"Steve?" the Kite repeated. "I forgot him. Yeah—he keeps a little room up under the roof."

"Has he had it for as long as four years?" the young lady asked.

"Search me," the Kite shook his head.

But Louie the overalled, piloting us the first stage of our journey in a racketty old elevator that he seemed to pull up by a cable, so slow it was, grumbled an assent to the same question when it was put to him, and confirmed my belief that Skeels came into the hotel as soon as it was rebuilt, and had kept the same room ever since.

Miss Wallace seemed interested in this; but all the time we were making the last lap, by an iron stairway, to that roof-house we had seen from the top of the St. Dunstan; all the time Louie was unlocking the door there to let us out, instructing us to be sure to relock it and bring him the key, and to yell for him down the elevator shaft because the bell was busted, the quiet smile of Miss Barbara Wallace disturbed me. She followed where I led, but I had the irritating impression that she looked on at my movements, and Worth's as well, with the indulgent eye of a grown-up observing children at play.

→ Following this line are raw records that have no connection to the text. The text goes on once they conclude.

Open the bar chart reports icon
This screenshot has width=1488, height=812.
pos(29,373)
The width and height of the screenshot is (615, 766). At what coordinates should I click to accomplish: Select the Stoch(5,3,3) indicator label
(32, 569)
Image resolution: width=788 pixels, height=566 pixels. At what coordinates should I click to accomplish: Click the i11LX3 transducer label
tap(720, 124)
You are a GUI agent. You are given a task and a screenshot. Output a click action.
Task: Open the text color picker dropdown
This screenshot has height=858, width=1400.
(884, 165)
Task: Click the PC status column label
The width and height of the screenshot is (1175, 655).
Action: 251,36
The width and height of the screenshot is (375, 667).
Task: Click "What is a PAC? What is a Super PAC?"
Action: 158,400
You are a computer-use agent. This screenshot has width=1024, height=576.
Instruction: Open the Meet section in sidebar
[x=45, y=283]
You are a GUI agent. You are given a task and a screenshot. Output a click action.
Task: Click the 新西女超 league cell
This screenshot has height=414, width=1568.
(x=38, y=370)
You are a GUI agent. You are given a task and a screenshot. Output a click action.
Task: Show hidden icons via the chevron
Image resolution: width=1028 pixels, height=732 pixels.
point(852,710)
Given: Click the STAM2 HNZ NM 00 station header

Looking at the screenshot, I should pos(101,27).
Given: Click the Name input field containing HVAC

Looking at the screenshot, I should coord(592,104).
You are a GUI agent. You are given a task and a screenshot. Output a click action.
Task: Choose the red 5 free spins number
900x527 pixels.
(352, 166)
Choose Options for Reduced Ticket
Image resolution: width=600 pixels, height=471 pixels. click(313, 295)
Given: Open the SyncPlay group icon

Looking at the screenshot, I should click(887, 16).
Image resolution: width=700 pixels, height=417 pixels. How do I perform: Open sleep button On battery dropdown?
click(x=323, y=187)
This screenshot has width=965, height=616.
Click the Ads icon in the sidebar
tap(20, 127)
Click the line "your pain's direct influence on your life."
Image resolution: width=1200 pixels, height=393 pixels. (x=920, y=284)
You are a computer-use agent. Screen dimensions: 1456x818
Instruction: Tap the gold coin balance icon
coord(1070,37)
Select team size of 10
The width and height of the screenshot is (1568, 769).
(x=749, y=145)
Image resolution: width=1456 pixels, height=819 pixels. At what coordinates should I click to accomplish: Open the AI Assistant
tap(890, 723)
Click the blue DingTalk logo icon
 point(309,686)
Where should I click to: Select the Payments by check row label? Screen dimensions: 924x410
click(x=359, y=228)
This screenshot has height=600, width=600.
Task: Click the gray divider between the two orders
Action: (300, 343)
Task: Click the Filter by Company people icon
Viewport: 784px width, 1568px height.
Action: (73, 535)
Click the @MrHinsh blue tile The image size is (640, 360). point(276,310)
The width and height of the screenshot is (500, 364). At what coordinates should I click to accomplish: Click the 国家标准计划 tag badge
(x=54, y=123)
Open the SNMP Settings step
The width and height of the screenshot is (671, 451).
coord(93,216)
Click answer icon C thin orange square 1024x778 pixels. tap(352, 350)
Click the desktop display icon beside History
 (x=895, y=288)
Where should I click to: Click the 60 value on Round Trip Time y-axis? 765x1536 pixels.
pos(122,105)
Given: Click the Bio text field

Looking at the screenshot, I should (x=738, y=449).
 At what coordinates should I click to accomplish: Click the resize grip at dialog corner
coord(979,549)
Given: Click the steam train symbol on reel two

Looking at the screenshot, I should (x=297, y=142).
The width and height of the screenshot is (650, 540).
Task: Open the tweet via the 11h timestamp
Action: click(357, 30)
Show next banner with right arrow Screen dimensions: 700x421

On the roof of the Gold Nugget we picked up the possible trail easily; Clayte hadn't needed to go through the building, or have a confederate staked out in a room here, to make a downward getaway. For here the fire escape came all the way up, curving over the coping to anchor into the wall, and it was a good iron stairway, with landings at each floor, and a handrail the entire length, its lower end in the alley between Powell and Mason Streets. Looking at it I didn't doubt that it was used by the guests of the Gold Nugget at least half as much as the easier but more conspicuous front entrance. Therefore a man seen on it would be no more likely to attract attention than he would in the elevator. I explained this to the others, but Worth had attacked a rack of old truck piled in the corner of the roof-house, and paid little attention to me, while Miss Wallace nodded with her provoking smile and said,

"Once—yes; no doubt you are exactly right. I wasn't looking for a way that a man might take once, under pressure of great necessity."

"Why not?" I countered. "If Clayte got away by this means yesterday—that'll do me."

"It might," she nodded, "if you could see it as a fact, without seeing a lot more. Such a man as Clayte was—a really wonderful man, you know—" the dimples were deep in the pink of her cheeks as she flashed a laughing look at me with this clawful—"a really wonderful man like Clayte," she repeated, "wouldn't have trusted to a route he hadn't known and proved for a long time."

"That's theory," I smiled. "I take my hat off to you, Miss Wallace, when it comes to observing and deducing, but I'm afraid your theorizing is weak."